From Agentic Phones to Vibe Interfaces

Let's skip past the Harness Engineering frenzy for a second — I hate the fact I have tens of wasted gigabytes on my laptop split over 3 VSCode Forks, 4 CLIs and 2 heavy desktop apps probably taking 60% in duplicate code. Let's talk about something bigger: how we'll actually use our technology in the near future.

My take? The grid of apps on my phone isn't going to last.


TL;DR

We're already moving from manually using apps to having AI do things for us. The problem is: phones aren't built for that yet.

Mobile computing will likely evolve in four steps:

  1. Clumsy screenshot-act loop agents.
  2. Agents that remember and optimize repeatable actions.
  3. OS-level "intents" (no UI needed) — might be built into the phone's OS.
  4. Apps turning into invisible capability bundles — basically everything is an MCP.

At the end of that path, the smartphone as we know it fades away.

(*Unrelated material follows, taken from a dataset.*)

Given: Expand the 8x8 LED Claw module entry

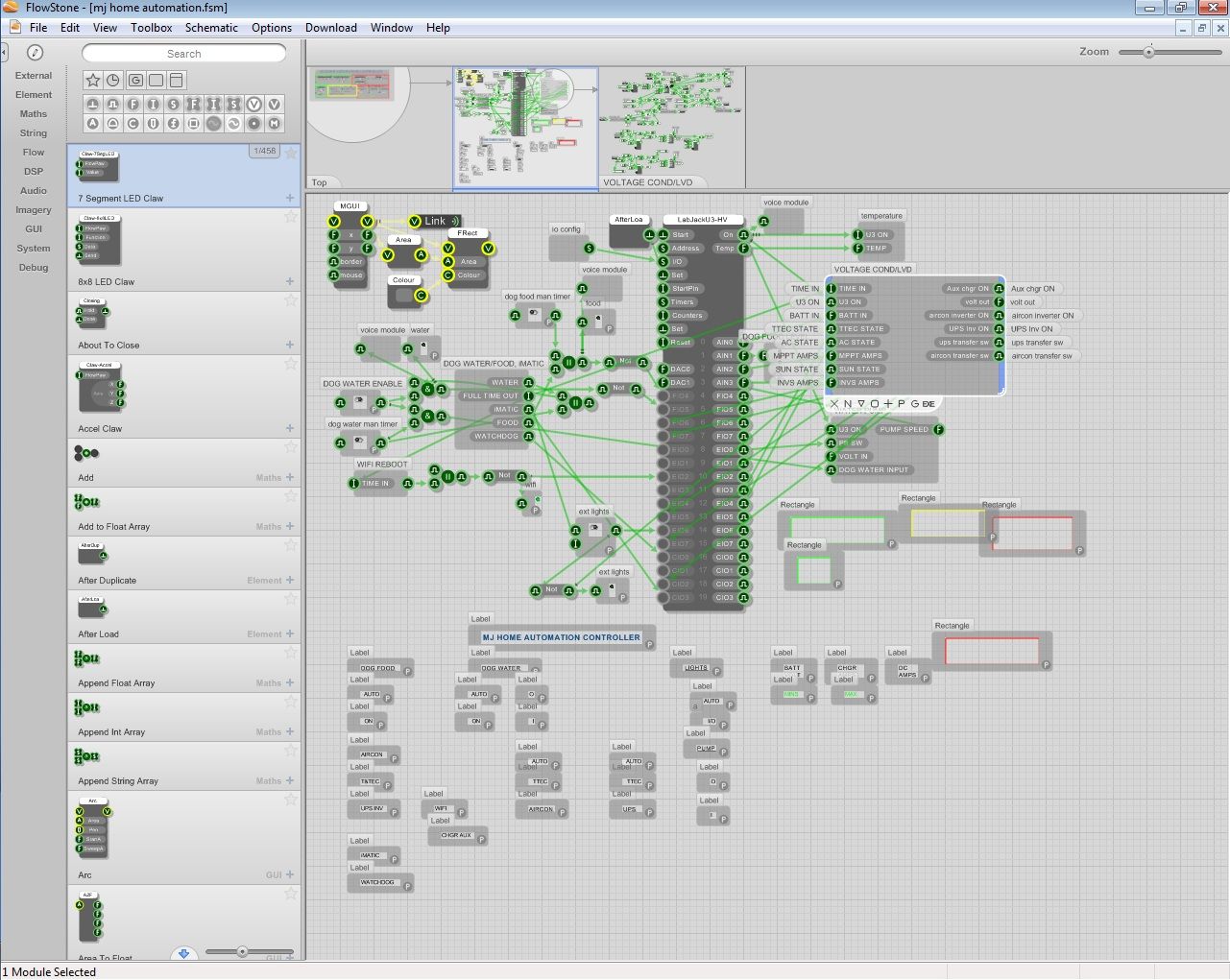Looking at the screenshot, I should click(x=290, y=281).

Interfaces shift to voice, glasses, and eventually brain-computer interfaces — where you don't even speak, you just intend. I call it "Vibe Interface (VI)"


The Mobile Bottleneck

AI agents are already pretty capable on desktops — they can run code, navigate systems, and actually do things for you.

Phones are a different story. iOS and Android are locked down. No root access, no deep system control. So if we want truly autonomous agents on mobile, the whole setup needs to change.

Roadmap showing the four phases of mobile AI evolution
The path from current mobile computing to Vibe Interfaces

Phase 1: The Visual Scraper (aka the hacky phase)

The workaround is simple and ugly: treat the screen like the only source of truth.

Phase 1: Visual Scraper - Agent taking screenshots and tapping buttons
Phase 1: The visual scraper approach - agent sees screen, acts on what it sees

What it feels like: You ask it to turn off your alarm, and it literally opens the Clock app and presses the button. You can watch it happen.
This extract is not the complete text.